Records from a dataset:
----------------

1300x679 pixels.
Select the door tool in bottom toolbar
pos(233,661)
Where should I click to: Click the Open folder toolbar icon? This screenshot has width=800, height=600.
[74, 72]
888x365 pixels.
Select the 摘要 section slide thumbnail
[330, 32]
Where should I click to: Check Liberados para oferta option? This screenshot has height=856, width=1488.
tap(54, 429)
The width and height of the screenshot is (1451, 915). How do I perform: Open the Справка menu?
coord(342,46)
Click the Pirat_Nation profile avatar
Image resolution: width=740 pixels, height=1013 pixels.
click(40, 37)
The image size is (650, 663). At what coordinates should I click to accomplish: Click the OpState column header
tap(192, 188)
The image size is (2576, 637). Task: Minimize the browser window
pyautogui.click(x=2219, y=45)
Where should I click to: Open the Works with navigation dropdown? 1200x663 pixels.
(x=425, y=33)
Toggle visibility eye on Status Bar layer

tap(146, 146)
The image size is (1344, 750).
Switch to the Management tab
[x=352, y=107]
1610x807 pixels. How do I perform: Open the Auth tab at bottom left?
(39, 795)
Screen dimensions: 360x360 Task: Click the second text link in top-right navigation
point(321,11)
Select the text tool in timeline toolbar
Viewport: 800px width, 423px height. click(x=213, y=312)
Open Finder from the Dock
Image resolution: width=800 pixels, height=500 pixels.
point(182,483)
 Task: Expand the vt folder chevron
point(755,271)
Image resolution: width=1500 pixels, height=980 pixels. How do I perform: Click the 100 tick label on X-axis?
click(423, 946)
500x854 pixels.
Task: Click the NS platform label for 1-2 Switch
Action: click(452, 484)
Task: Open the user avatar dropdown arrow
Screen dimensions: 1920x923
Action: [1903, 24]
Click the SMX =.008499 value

----------------

**DIRECTIONS:**
Please make an exact copy of the lines from the one holding "The image size is (1344, 750)." through the final line of the records above, nothing more.

**EXPECTED ANSWER:**
The image size is (1344, 750).
Switch to the Management tab
[x=352, y=107]
1610x807 pixels. How do I perform: Open the Auth tab at bottom left?
(39, 795)
Screen dimensions: 360x360 Task: Click the second text link in top-right navigation
point(321,11)
Select the text tool in timeline toolbar
Viewport: 800px width, 423px height. click(x=213, y=312)
Open Finder from the Dock
Image resolution: width=800 pixels, height=500 pixels.
point(182,483)
 Task: Expand the vt folder chevron
point(755,271)
Image resolution: width=1500 pixels, height=980 pixels. How do I perform: Click the 100 tick label on X-axis?
click(423, 946)
500x854 pixels.
Task: Click the NS platform label for 1-2 Switch
Action: click(452, 484)
Task: Open the user avatar dropdown arrow
Screen dimensions: 1920x923
Action: [1903, 24]
Click the SMX =.008499 value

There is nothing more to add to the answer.